=== Page extract ===

Going the extra mile to be ready for SEPA
Speech by Gertrude Tumpel-Gugerell, Member of the Executive Board of the ECB delivered at 10th Euro Finance Week - SEPA Summit: “Ready for SEPA?” Frankfurt am Main, 19 November 2007
Ladies and Gentlemen,
It is a great honour for me to open this conference, the SEPA Summit, which is organised for the second time in Frankfurt as part of the Euro Finance Week. Special attention in this year’s Euro Finance Week is given to the integration of European financial markets in a common regulatory framework. Indeed, the title of this Week “European Finance and Insurance between Regulation and Innovation” is directly related to the SEPA project as SEPA is all about harmonisation, modernisation and innovation.
It is also a great pleasure to welcome you to Frankfurt, the city of the euro. Frankfurt is often characterised as the smallest metropolis in the world, in which there is a lot to discover at close hand. Indeed, Frankfurt is a European meeting place and an intersection for trade and finance. A perhaps lesser-known fact is that Frankfurt is also an important intersection for telecommunication and internet providers, as major data networks cross here. Indeed, 90% of German and 35% of European internet traffic is channelled through Frankfurt. We are, therefore, at the right location to discuss SEPA and the development of the European payment markets in the years to come.
I would like today to express the views and expectations of the Eurosystem on the SEPA project. But let me first take a brief look at past achievements. The 2006 SEPA Summit focused mainly on building up all relevant stakeholders’ commitment to SEPA. Last year, the President of the ECB and myself underlined the opportunities which financial integration in general and SEPA in particular could bring to the economy. We also concluded that much more had to be done to reap these benefits. I specifically called for a closer involvement and dialogue with all stakeholders.
Since then a lot of progress has been made and I am glad to see that, in general, the SEPA project is well on track. The basic SEPA components for euro payments have been developed, such as the SEPA credit transfer and the SEPA direct debit, as has the regulatory framework under the Payment Services Directive. Each national community has set up a forum for stakeholders to discuss the upcoming changes related to SEPA, and a European forum has been established.
It is also impressive to see that many banks have made substantial preparations in order to launch the SEPA credit transfer in January 2008. It is expected that over 80% of banks representing the majority of credit transfer transactions (over 90%) will be operationally ready. The banks will demonstrate their commitment to SEPA at a signing event at the end of today.
Financial integration is also progressing well in other fields. It is a particular coincidence that TARGET2, the next generation of the Eurosystem’s large value payment system, will be launched today. TARGET2 is an important milestone. It will offer Europe a more uniform wholesale payment infrastructure, with a harmonised service level and a single price structure. Thus, TARGET2 is another good example of progress in the creation of a common payments area.
Let’s now turn to this year’s SEPA Summit, which is called “Ready for SEPA?”, and rightly so. In my view, this question is not limited to the mere operational readiness of the industry to offer SEPA payments. I consider the topic of this conference to be broader. The question should perhaps be understood as, is the industry ready to create a “truly integrated” Single Euro Payments Area?

=== Data to examine ===

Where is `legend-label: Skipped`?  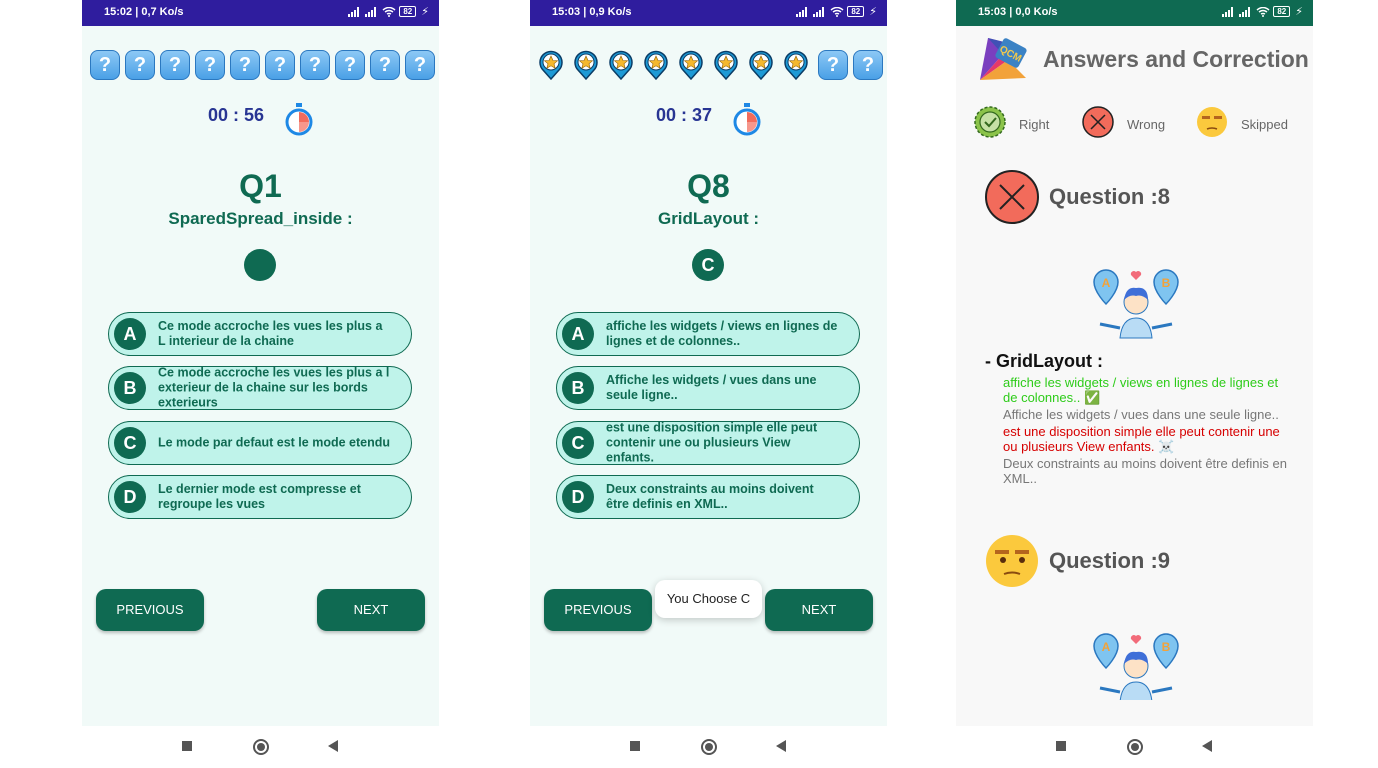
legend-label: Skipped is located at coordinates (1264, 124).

===
=== Data to examine ===

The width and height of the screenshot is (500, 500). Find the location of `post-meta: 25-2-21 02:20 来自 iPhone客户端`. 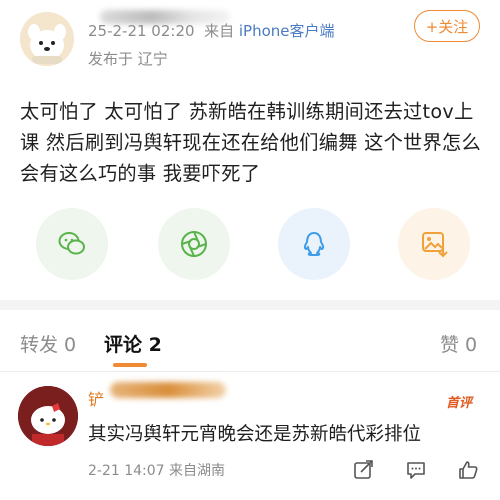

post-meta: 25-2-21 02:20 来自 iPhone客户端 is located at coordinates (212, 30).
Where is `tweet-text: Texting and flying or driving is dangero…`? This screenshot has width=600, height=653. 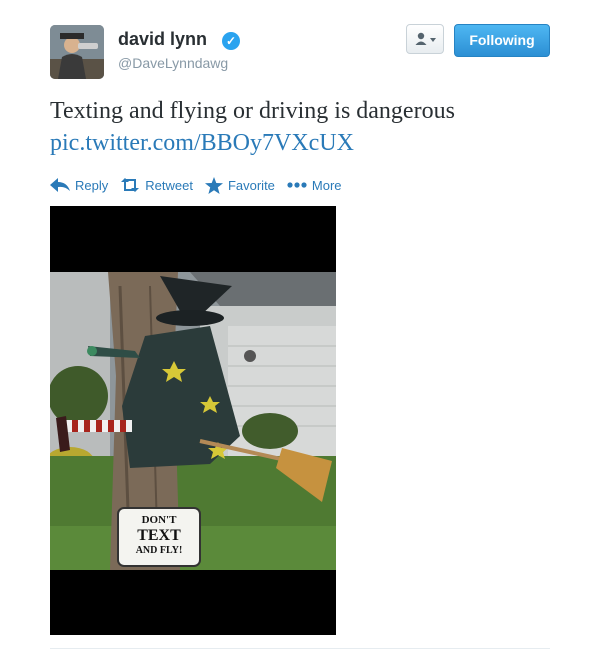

===
=== Data to examine ===

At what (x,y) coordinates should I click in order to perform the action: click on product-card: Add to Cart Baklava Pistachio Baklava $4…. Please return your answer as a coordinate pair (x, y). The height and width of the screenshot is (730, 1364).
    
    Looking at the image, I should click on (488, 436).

===

Exercise instructions
a) Translate this sentence from the SEPA speech into French: "Frankfurt is often characterised as the smallest metropolis in the world, in which there is a lot to discover at close hand."
b) Transcribe the SEPA speech word for word, starting at "It is also a" and ending at "years to come.".
Use only the SEPA speech.

Solutions to the exercise
a) Francfort est souvent qualifiée de plus petite métropole du monde, où il y a beaucoup à découvrir à proximité.

b)
It is also a great pleasure to welcome you to Frankfurt, the city of the euro. Frankfurt is often characterised as the smallest metropolis in the world, in which there is a lot to discover at close hand. Indeed, Frankfurt is a European meeting place and an intersection for trade and finance. A perhaps lesser-known fact is that Frankfurt is also an important intersection for telecommunication and internet providers, as major data networks cross here. Indeed, 90% of German and 35% of European internet traffic is channelled through Frankfurt. We are, therefore, at the right location to discuss SEPA and the development of the European payment markets in the years to come.